#### Exercise directions:
The listing is to be returned word for word, without its images.

#### Supplied records:

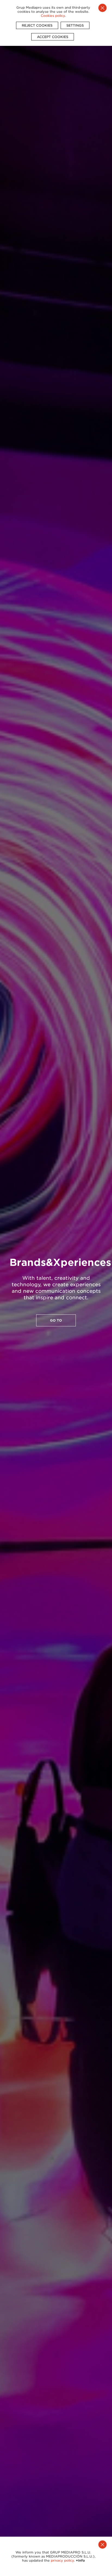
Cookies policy (53, 16)
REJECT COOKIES (37, 25)
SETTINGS (75, 25)
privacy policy (62, 2560)
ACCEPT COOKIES (52, 37)
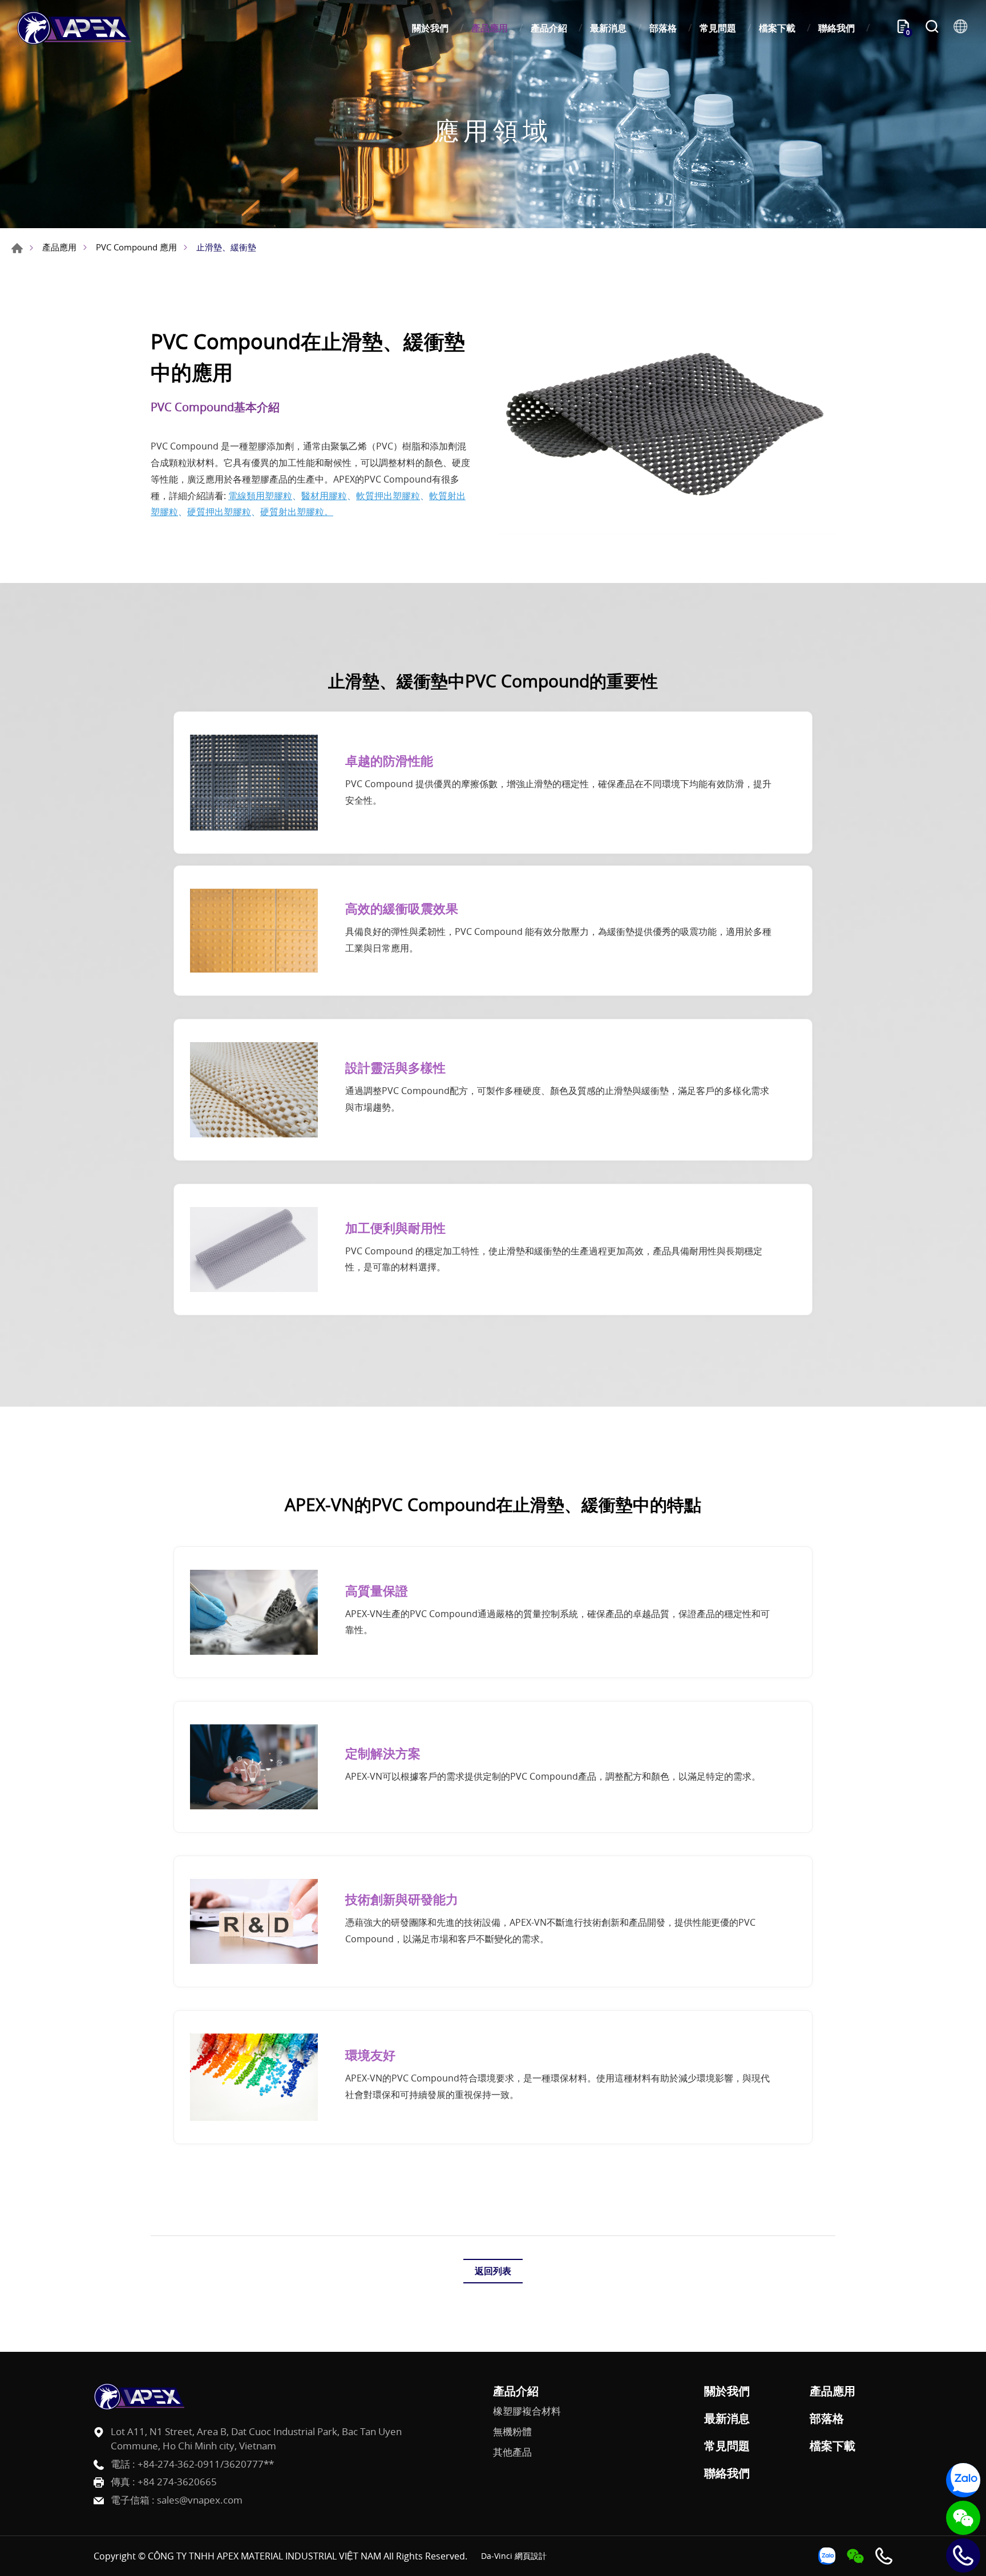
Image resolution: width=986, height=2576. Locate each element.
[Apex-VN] (74, 27)
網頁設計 (531, 2555)
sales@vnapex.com (200, 2499)
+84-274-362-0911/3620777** (206, 2463)
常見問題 (718, 28)
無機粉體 (512, 2431)
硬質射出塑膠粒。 (296, 511)
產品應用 (489, 28)
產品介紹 (549, 28)
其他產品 (512, 2452)
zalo (963, 2480)
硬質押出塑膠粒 (219, 511)
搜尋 (932, 28)
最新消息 (608, 28)
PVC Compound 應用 (136, 247)
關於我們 (430, 28)
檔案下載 (777, 28)
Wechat (963, 2518)
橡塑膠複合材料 (527, 2411)
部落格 (663, 28)
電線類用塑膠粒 (260, 495)
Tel (963, 2555)
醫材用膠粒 (324, 495)
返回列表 (493, 2271)
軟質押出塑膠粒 (388, 495)
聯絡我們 (836, 28)
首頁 (17, 248)
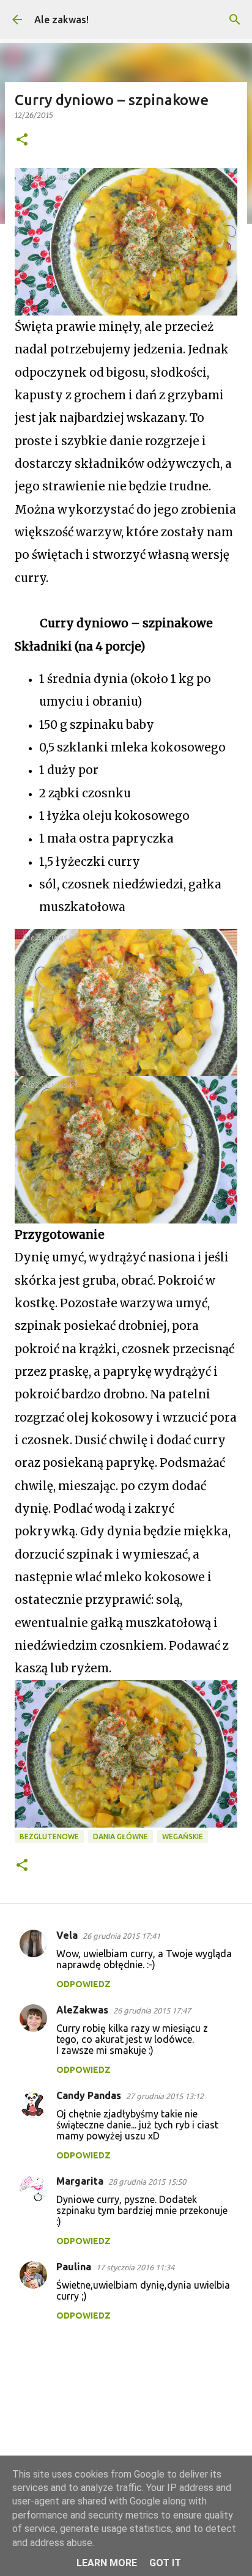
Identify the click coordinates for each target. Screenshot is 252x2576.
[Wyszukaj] (235, 19)
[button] (22, 140)
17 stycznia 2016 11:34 (135, 2267)
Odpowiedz (83, 1984)
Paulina (73, 2266)
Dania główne (120, 1836)
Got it (165, 2563)
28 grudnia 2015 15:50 (147, 2181)
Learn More (106, 2563)
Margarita (79, 2181)
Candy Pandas (88, 2095)
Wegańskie (182, 1836)
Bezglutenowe (49, 1836)
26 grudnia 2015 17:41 (121, 1936)
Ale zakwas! (61, 19)
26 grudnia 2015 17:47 (152, 2010)
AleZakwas (82, 2009)
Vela (67, 1935)
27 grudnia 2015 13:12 (165, 2096)
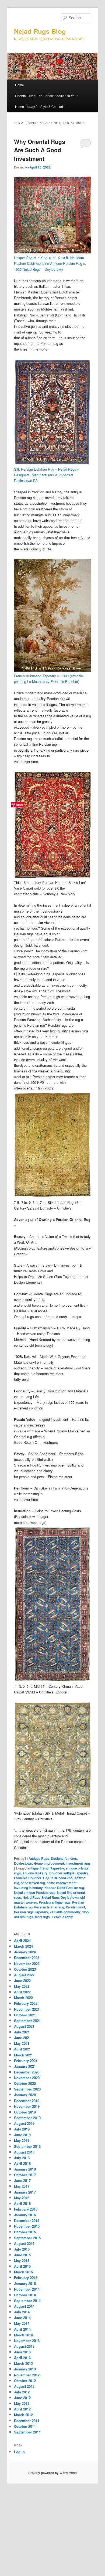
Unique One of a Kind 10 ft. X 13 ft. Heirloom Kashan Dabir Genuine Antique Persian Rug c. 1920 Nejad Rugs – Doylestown (50, 263)
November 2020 (27, 2077)
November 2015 (27, 2226)
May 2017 (21, 2186)
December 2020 (26, 2072)
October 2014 (25, 2294)
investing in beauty (28, 1887)
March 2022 (23, 1997)
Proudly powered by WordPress (52, 2472)
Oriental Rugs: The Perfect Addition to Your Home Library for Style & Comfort (46, 101)
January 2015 (25, 2283)
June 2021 (22, 2037)
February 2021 (25, 2060)
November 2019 (27, 2106)
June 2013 (22, 2351)
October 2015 (25, 2231)
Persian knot (75, 1907)
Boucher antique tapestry (68, 1873)
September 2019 (27, 2117)
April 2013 (22, 2357)
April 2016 (22, 2203)
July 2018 (22, 2157)
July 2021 (22, 2032)
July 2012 (22, 2392)
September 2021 (27, 2020)
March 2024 (23, 1946)
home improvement (61, 1882)
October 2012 (25, 2380)
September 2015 (27, 2237)
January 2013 (25, 2369)
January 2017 (25, 2192)
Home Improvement (49, 1863)
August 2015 (24, 2243)
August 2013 (24, 2346)
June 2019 (22, 2134)
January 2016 (25, 2214)
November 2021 (27, 2009)
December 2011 (26, 2420)
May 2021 (21, 2043)
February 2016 (25, 2209)
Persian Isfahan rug (49, 1907)
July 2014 (22, 2311)
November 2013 (27, 2340)
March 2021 (23, 2055)
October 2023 (25, 1969)
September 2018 (27, 2146)
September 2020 (27, 2089)
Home (19, 84)
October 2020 (25, 2083)
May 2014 (21, 2323)
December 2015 (26, 2220)
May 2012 (21, 2403)
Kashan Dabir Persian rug (64, 1887)
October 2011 (25, 2426)
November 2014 (27, 2289)
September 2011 (27, 2432)
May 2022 (21, 1986)
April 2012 (22, 2409)
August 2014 (24, 2306)
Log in (19, 2451)
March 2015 (23, 2271)
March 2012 (23, 2414)
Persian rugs (24, 1912)
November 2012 (27, 2374)
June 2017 (22, 2180)
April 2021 (22, 2049)
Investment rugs (78, 1863)
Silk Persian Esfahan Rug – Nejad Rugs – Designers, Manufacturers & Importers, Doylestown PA (46, 475)
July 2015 (22, 2249)
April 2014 (22, 2329)
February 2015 (25, 2277)
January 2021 (25, 2066)
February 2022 (25, 2003)
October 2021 (25, 2014)
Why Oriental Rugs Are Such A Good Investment (39, 150)
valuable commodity (65, 1912)
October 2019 (25, 2112)
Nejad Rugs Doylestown (60, 1897)
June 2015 (22, 2254)
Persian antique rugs (55, 1902)
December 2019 (26, 2100)
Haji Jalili (50, 1877)
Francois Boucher (27, 1877)
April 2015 (22, 2266)
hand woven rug (33, 1882)
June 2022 (22, 1980)
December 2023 (26, 1957)
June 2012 (22, 2397)
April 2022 (22, 1991)
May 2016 (21, 2197)
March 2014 (23, 2334)
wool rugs (42, 1916)
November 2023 (27, 1963)
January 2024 (25, 1951)
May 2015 (21, 2260)
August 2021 (24, 2026)
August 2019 (24, 2123)
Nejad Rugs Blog (40, 31)
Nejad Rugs (31, 1897)
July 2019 (22, 2129)
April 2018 (22, 2163)
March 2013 (23, 2363)
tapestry (41, 1912)
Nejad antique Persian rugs (34, 1892)
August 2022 (24, 1974)
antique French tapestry (45, 1868)
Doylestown (23, 1863)
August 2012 (24, 2386)
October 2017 (25, 2174)
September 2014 (27, 2300)
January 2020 (25, 2094)
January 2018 (25, 2169)
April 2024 (22, 1940)
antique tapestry (35, 1873)
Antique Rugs (39, 1858)
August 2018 (24, 2152)
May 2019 (21, 2140)
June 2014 (22, 2317)
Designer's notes (64, 1858)
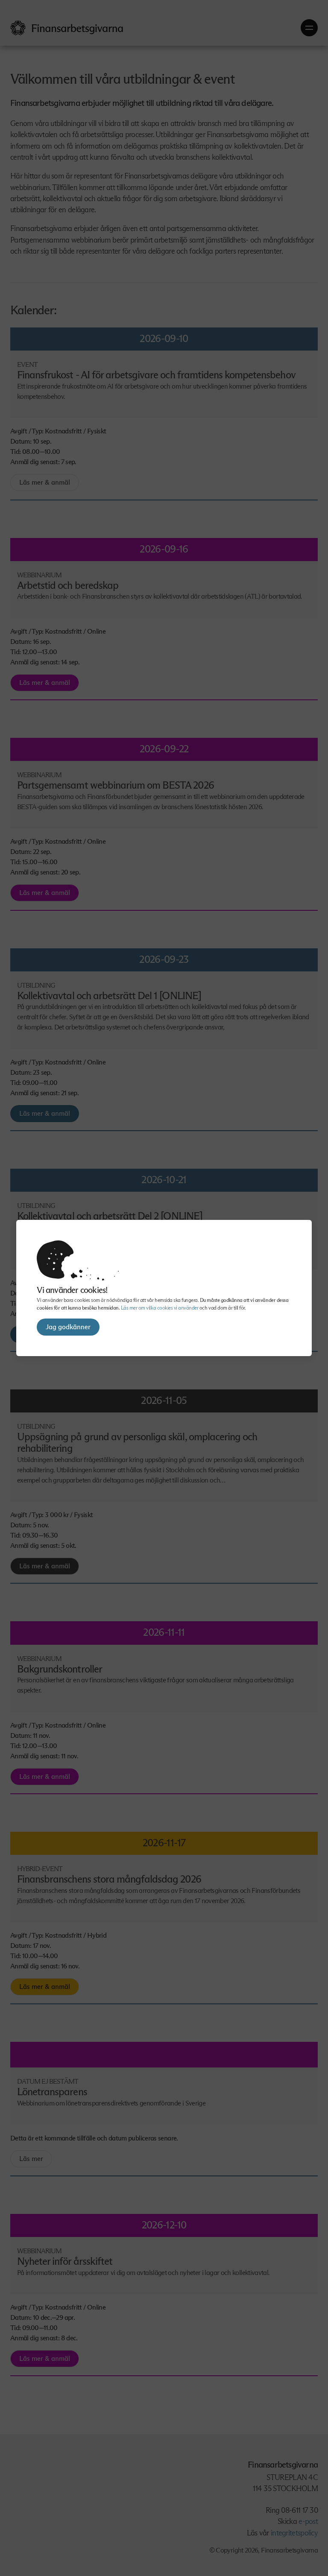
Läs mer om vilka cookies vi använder (160, 1307)
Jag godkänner (68, 1327)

#### Solved exercise:
Cookies policy (53, 16)
REJECT COOKIES (37, 25)
SETTINGS (75, 25)
privacy policy (62, 2560)
ACCEPT COOKIES (52, 37)
Image resolution: width=986, height=2576. Locate each element.
[Apex-VN] (74, 27)
網頁設計 (531, 2555)
sales@vnapex.com (200, 2499)
+84-274-362-0911/3620777** (206, 2463)
常見問題 (718, 28)
無機粉體 (512, 2431)
硬質射出塑膠粒。 (296, 511)
產品應用 (489, 28)
產品介紹 (549, 28)
其他產品 (512, 2452)
zalo (963, 2480)
硬質押出塑膠粒 (219, 511)
搜尋 (932, 28)
最新消息 (608, 28)
PVC Compound 應用 (136, 247)
關於我們 (430, 28)
檔案下載 (777, 28)
Wechat (963, 2518)
橡塑膠複合材料 (527, 2411)
部落格 (663, 28)
電線類用塑膠粒 (260, 495)
Tel (963, 2555)
醫材用膠粒 (324, 495)
返回列表 (493, 2271)
軟質押出塑膠粒 (388, 495)
聯絡我們 (836, 28)
首頁 (17, 248)
Identify the click coordinates for each target. Screenshot is 252x2576.
[Wyszukaj] (235, 19)
[button] (22, 140)
17 stycznia 2016 11:34 (135, 2267)
Odpowiedz (83, 1984)
Paulina (73, 2266)
Dania główne (120, 1836)
Got it (165, 2563)
28 grudnia 2015 15:50 (147, 2181)
Learn More (106, 2563)
Margarita (79, 2181)
Candy Pandas (88, 2095)
Wegańskie (182, 1836)
Bezglutenowe (49, 1836)
26 grudnia 2015 17:41 (121, 1936)
Ale zakwas! (61, 19)
26 grudnia 2015 17:47 (152, 2010)
AleZakwas (82, 2009)
Vela (67, 1935)
27 grudnia 2015 13:12 (165, 2096)
Unique One of a Kind 10 ft. X 13 ft. Heirloom Kashan Dabir Genuine Antique Persian Rug c. 1920 Nejad Rugs – Doylestown (50, 263)
November 2020 (27, 2077)
November 2015 (27, 2226)
May 2017 (21, 2186)
December 2020 (26, 2072)
October 2014 (25, 2294)
investing in beauty (28, 1887)
March 2022 (23, 1997)
Proudly powered by WordPress (52, 2472)
Oriental Rugs: The Perfect Addition to Your Home Library for Style & Comfort (46, 101)
January 2015 (25, 2283)
June 2021 (22, 2037)
February 2021 (25, 2060)
November 2019 (27, 2106)
June 2013 (22, 2351)
October 2015 (25, 2231)
Persian knot (75, 1907)
Boucher antique tapestry (68, 1873)
September 2019 (27, 2117)
April 2013 (22, 2357)
April 2016 (22, 2203)
July 2018 (22, 2157)
July 2021 (22, 2032)
July 2012 (22, 2392)
September 2021 (27, 2020)
March 2024 (23, 1946)
home improvement (61, 1882)
October 2012 (25, 2380)
September 2015 (27, 2237)
January 2013 (25, 2369)
January 2017 (25, 2192)
Home Improvement (49, 1863)
August 2015 (24, 2243)
August 2013 (24, 2346)
June 2019 (22, 2134)
January 2016 (25, 2214)
November 2021 (27, 2009)
December 2011 (26, 2420)
May 2021 (21, 2043)
February 2016 (25, 2209)
Persian Isfahan rug (49, 1907)
July 2014 (22, 2311)
November 2013 (27, 2340)
March 2021 (23, 2055)
October 2023 (25, 1969)
September 2018 (27, 2146)
September 2020 (27, 2089)
Home (19, 84)
October 2020 (25, 2083)
May 2014 (21, 2323)
December 2015 (26, 2220)
May 2012 (21, 2403)
Kashan Dabir Persian rug (64, 1887)
October 2011 (25, 2426)
November 2014 (27, 2289)
September 2011 (27, 2432)
May 2022 (21, 1986)
April 2012 (22, 2409)
August 2014 (24, 2306)
Log in (19, 2451)
March 2015 (23, 2271)
March 2012 (23, 2414)
Persian rugs (24, 1912)
November 2012 (27, 2374)
June 2017 (22, 2180)
April 2021 (22, 2049)
Investment rugs (78, 1863)
Silk Persian Esfahan Rug – Nejad Rugs – Designers, Manufacturers & Importers, Doylestown PA (46, 475)
July 2015 (22, 2249)
April 2014 (22, 2329)
February 2015 (25, 2277)
January 2021 (25, 2066)
February 2022 (25, 2003)
October 2021 (25, 2014)
Why Oriental Rugs Are Such A Good Investment (39, 150)
valuable commodity (65, 1912)
October 2019 (25, 2112)
Nejad Rugs Doylestown (60, 1897)
June 2015 (22, 2254)
Persian antique rugs (55, 1902)
December 2019 (26, 2100)
Haji Jalili (50, 1877)
Francois Boucher (27, 1877)
April 2015 (22, 2266)
hand woven rug (33, 1882)
June 2022 (22, 1980)
December 2023 (26, 1957)
June 2012 (22, 2397)
April 2022 (22, 1991)
May 2016 (21, 2197)
March 2014 (23, 2334)
wool rugs (42, 1916)
November 2023 (27, 1963)
January 2024 (25, 1951)
May 2015 (21, 2260)
August 2021 (24, 2026)
August 2019 (24, 2123)
Nejad Rugs Blog (40, 31)
Nejad Rugs (31, 1897)
July 2019 (22, 2129)
April 2018 (22, 2163)
March 2013 (23, 2363)
tapestry (41, 1912)
Nejad antique Persian rugs (34, 1892)
August 2022 (24, 1974)
antique French tapestry (45, 1868)
Doylestown (23, 1863)
August 2012 (24, 2386)
October 2017 (25, 2174)
September 2014 (27, 2300)
January 2020 (25, 2094)
January 2018 (25, 2169)
April 2024 (22, 1940)
antique tapestry (35, 1873)
Antique Rugs (39, 1858)
August 2018 (24, 2152)
May 2019 (21, 2140)
June 2014 (22, 2317)
Designer's notes (64, 1858)
Läs mer om vilka cookies vi använder (160, 1307)
Jag godkänner (68, 1327)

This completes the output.